:: WHAT IS EXPECTED ::
Each line starting at the one that contains "Task: Open the" and ending at the one that contains "Viewport: 2419px width, 1512px height." must be returned exactly, and the rest of the listing is left out.

:: RECORD EXCERPTS ::

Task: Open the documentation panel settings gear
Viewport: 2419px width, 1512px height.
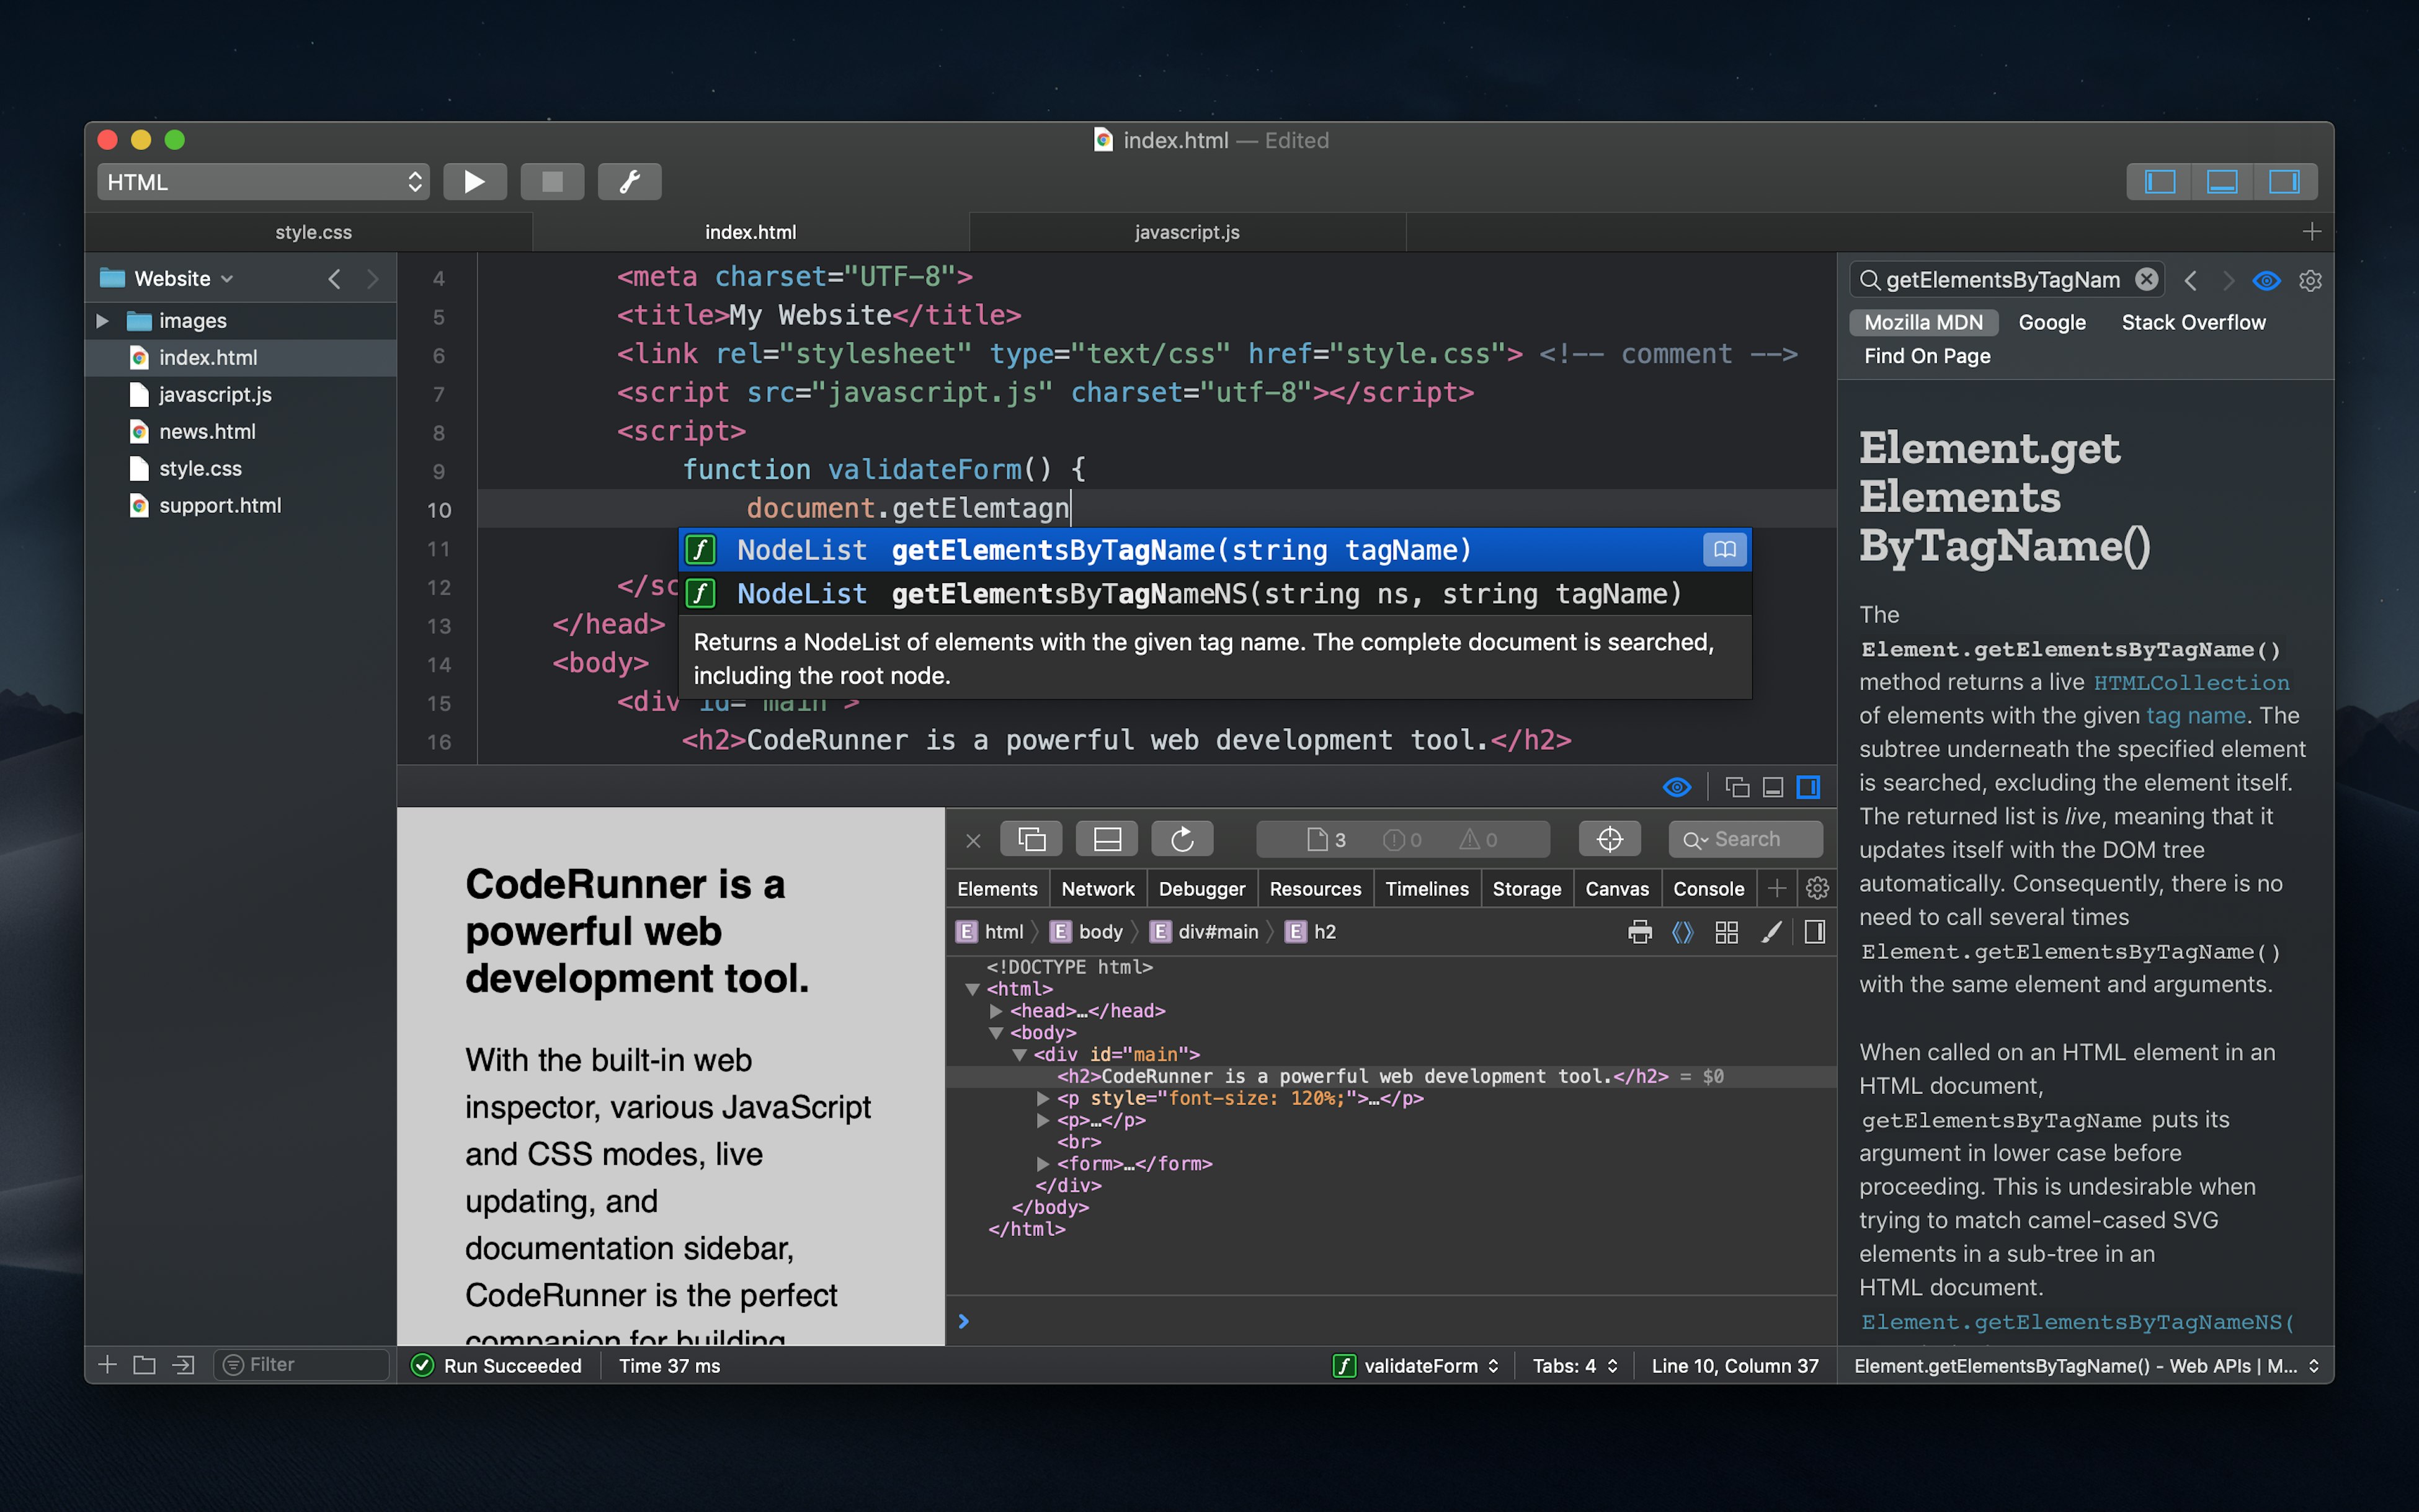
...
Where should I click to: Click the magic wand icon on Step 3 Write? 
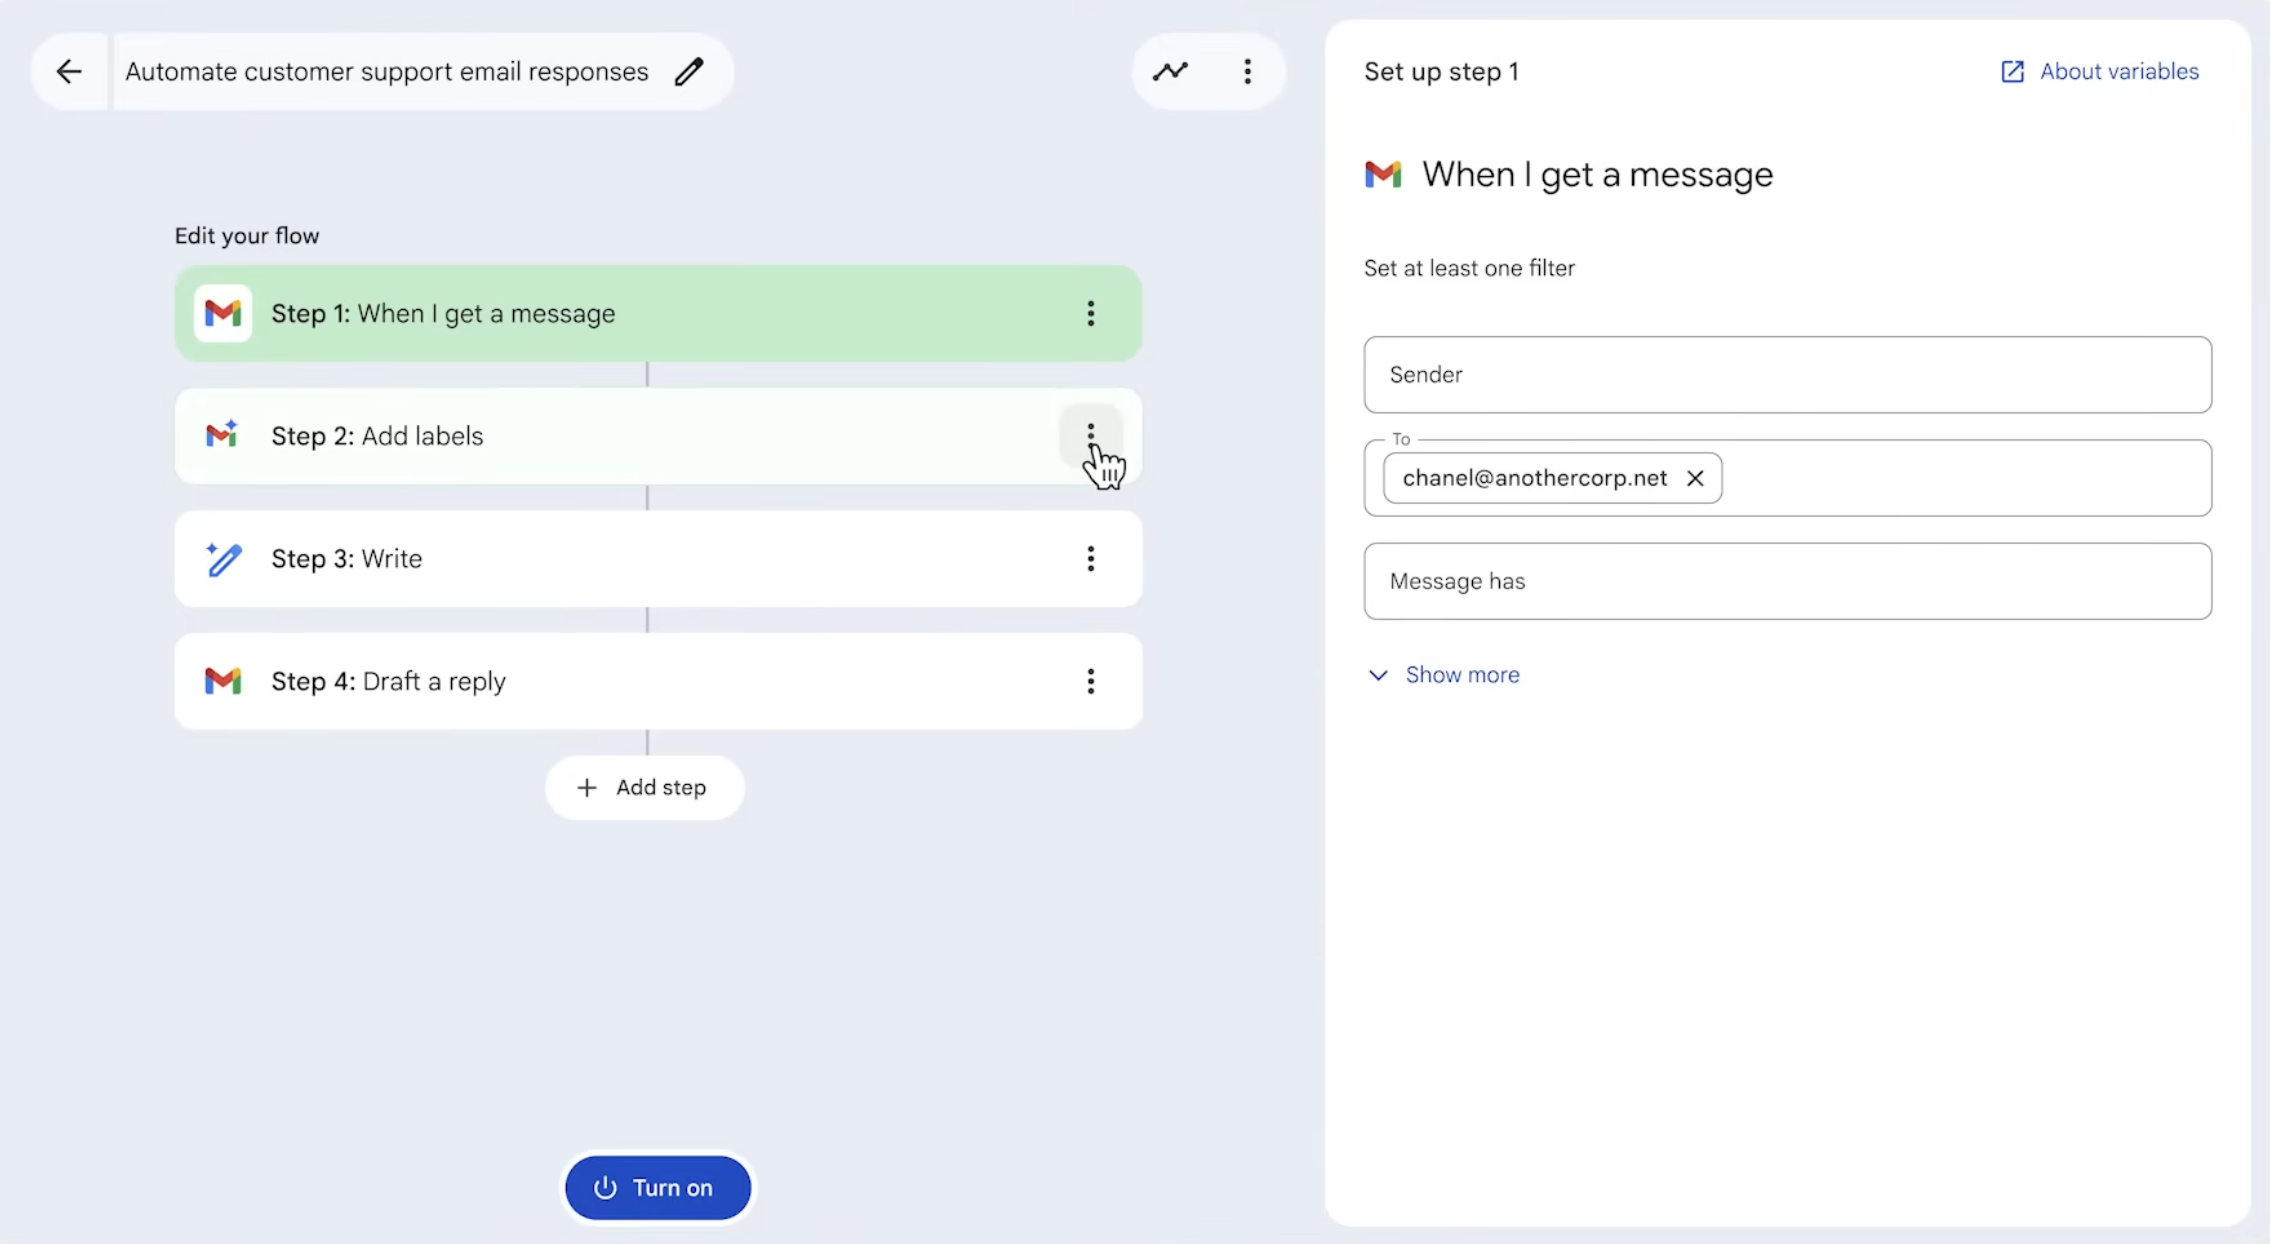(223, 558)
--
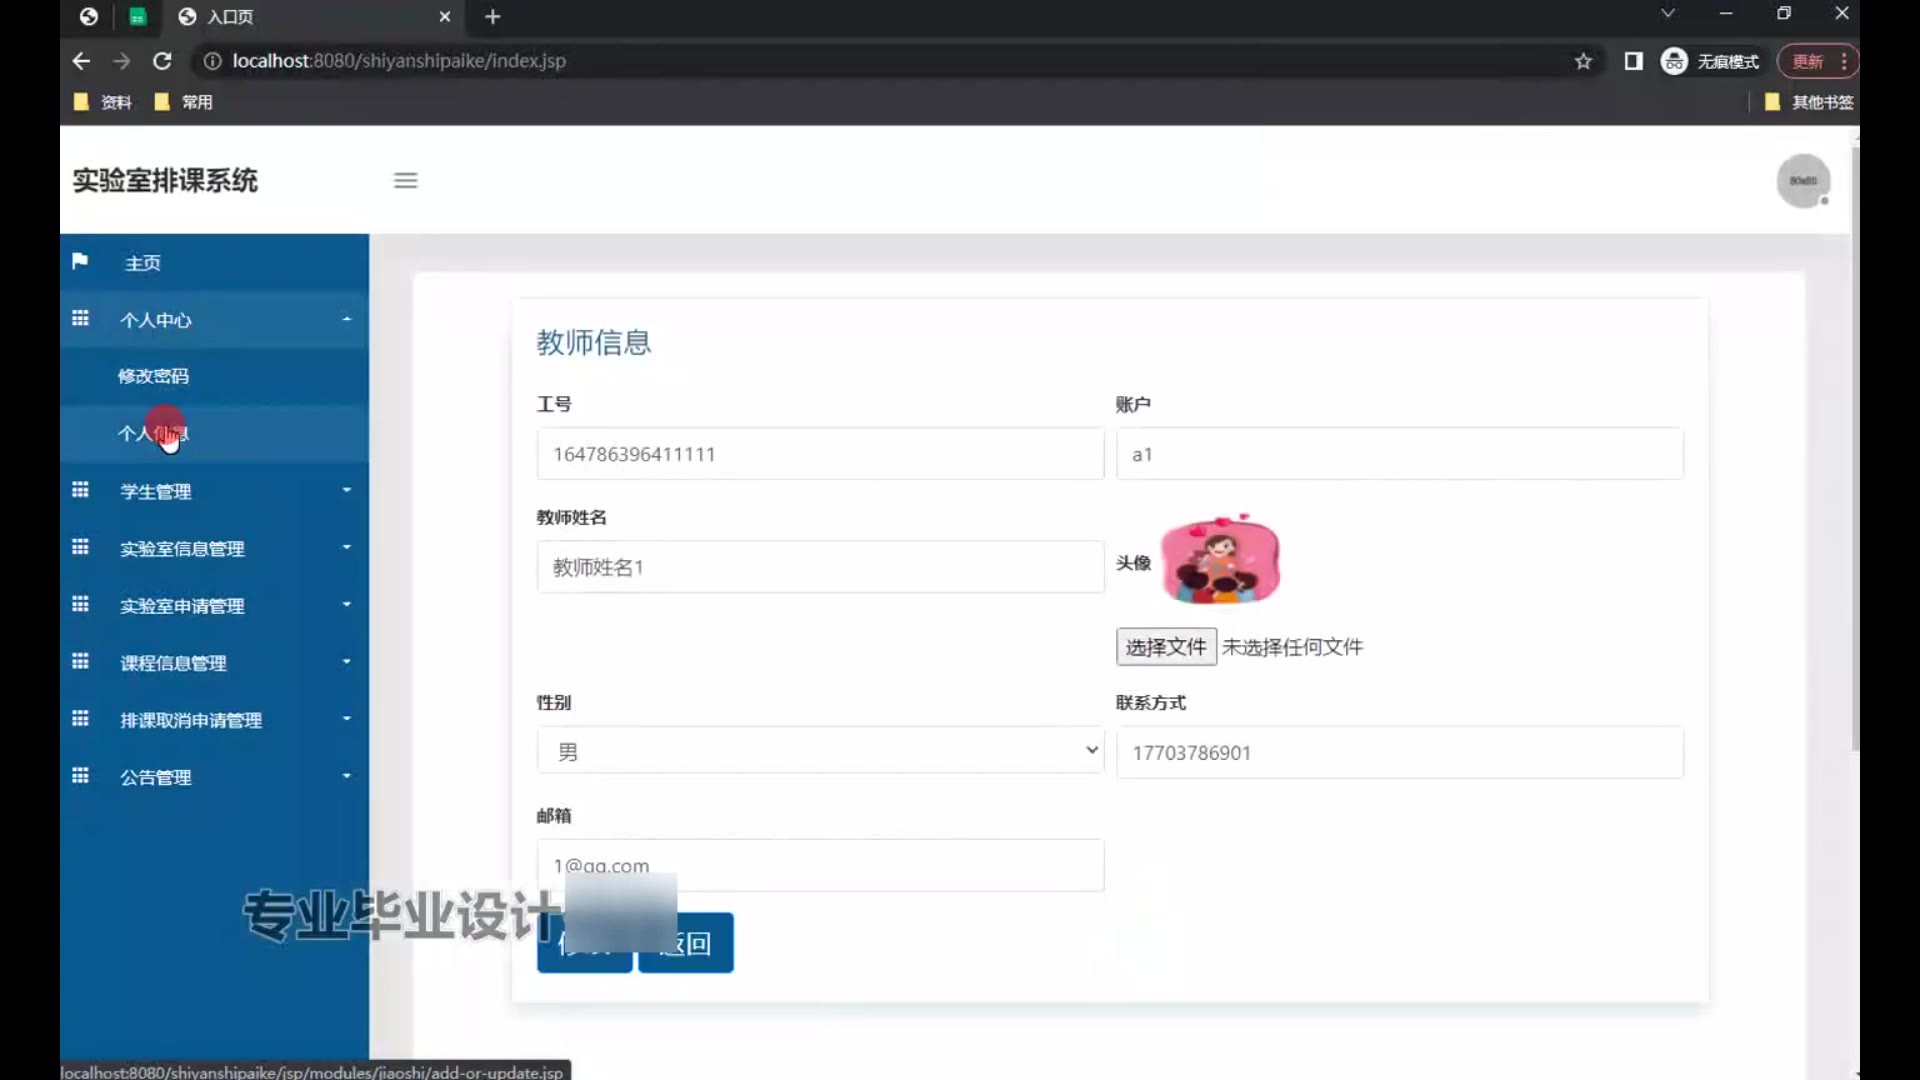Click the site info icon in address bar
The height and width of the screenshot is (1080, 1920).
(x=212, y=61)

:: EXERCISE RESPONSE ::
Task: Open the documentation panel settings gear
Viewport: 2419px width, 1512px height.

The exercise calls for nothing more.